Terminal Server Domain Structure Considerations (186567)

MORE INFORMATION

The user accounts database (SAM) is also no different from Windows NT Server, although there are many new Terminal Server user configuration options. The user configuration options in Terminal Server's User Manager (and those in Citrix Winframe 1.7) are stored in original equipment manufacturer (OEM) fields built into Windows NT's security account manager (SAM) file. In Windows NT Server, the fields contain null values. Account replication should not be an issue between Terminal Server and Windows NT 3.51 or Windows NT 4.0.

Although compatibility is not an issue, administrators may want to consider the following:

• Assigning Terminal Server-specific user configuration options to users will increase the size of the SAM from 1 to 8 KB per modified user.
• Modifying user configurations must be done through Terminal Server's User Manager.
• Any modification to user accounts must be made in the user's logon domain.
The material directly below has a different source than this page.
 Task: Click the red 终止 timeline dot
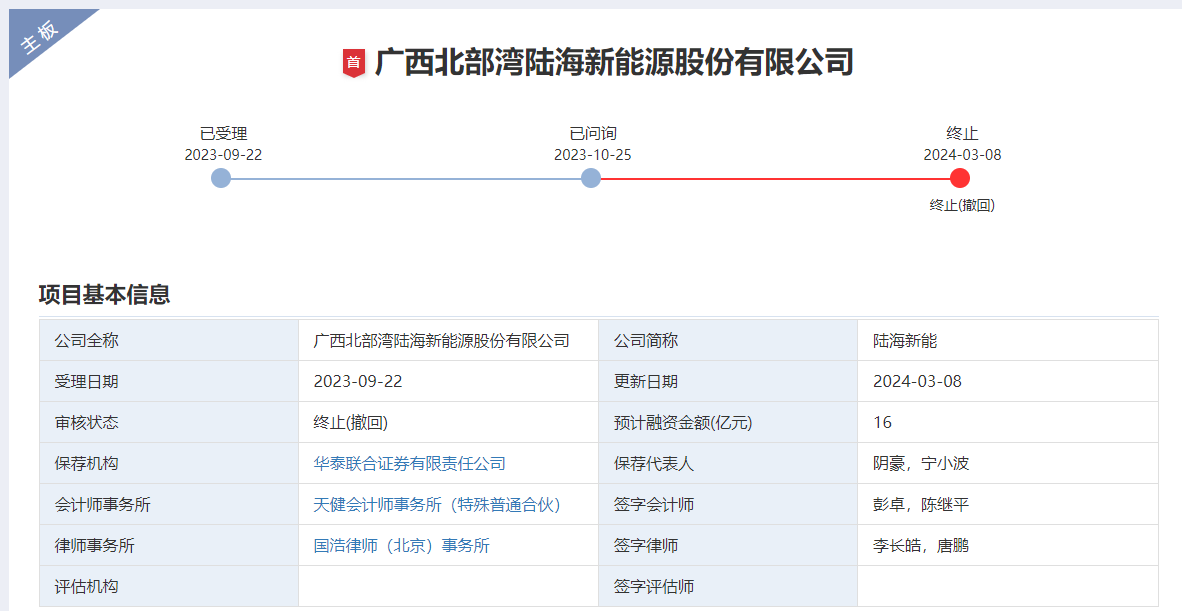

One obvious concern for administrators is the size of the SAM. Terminal Server user accounts can be significantly larger than normal user accounts. Consider the configurable options and additional path information that can be added to an account. A fully configured Terminal Server account is about 8 KB, compared to 1 KB for a normal Windows NT user. This means that every field is filled in, which is seldom the case. In fact, if a user is created and defaults are used, the accounts are no bigger than the default size for Windows NT users. So, depending on what information and options are stored in the accounts, a Terminal Server account will be from 1 to 8 KB, with an average of 4 KB.

Domain structures are also potentially more complex with Terminal Server. For Beta 1, Microsoft recommended a member server role for Terminal Server. This creates some immediate problems. There are no domain issues related to initially connecting to a Terminal Server computer, other than that the Terminal Server needs to be related in some way (be a member or domain controller in the accounts, or a resource domain) to the domain(s) the users want to log on to. But logging on is more complicated.

If users are created with default configurations, there is no difficulty. Terminal Server client user accounts do not have to be modified for the user to log on. However, if the administrator wants users to have Terminal Server Profiles rather than User Profiles (see the section on User Manager for more detail), then the logon domain's user account database must be modified using Terminal Server's User Manager. For example, if the administrator created a resource domain specifically for Terminal Server computers, to avoid having all that additional user information in the accounts domain SAM, then she or he would also not be able to use any of Terminal Server's user modifications. These modifications have to exist in the accounts domain's SAM.

To work around this issue, an administrator could create a master domain of Terminal Server computers and create a two-way trust with any other master domains. This could lead to a proliferation of trusts.

Administrators need to think carefully about how Terminal Server will be integrated into existing domains. If administrators want to use the Terminal Server-specific user account modifications, those changes need to be made in the user's logon domain using Terminal Server's User Manager. This will increase the size of the domain SAM, perhaps considerably. For users to log on to the domain after connecting to the Terminal Server computer, the Terminal Server computer needs to be related to the logon domain in some way, either by being a domain controller or a member server in the domain or through a trust relationship.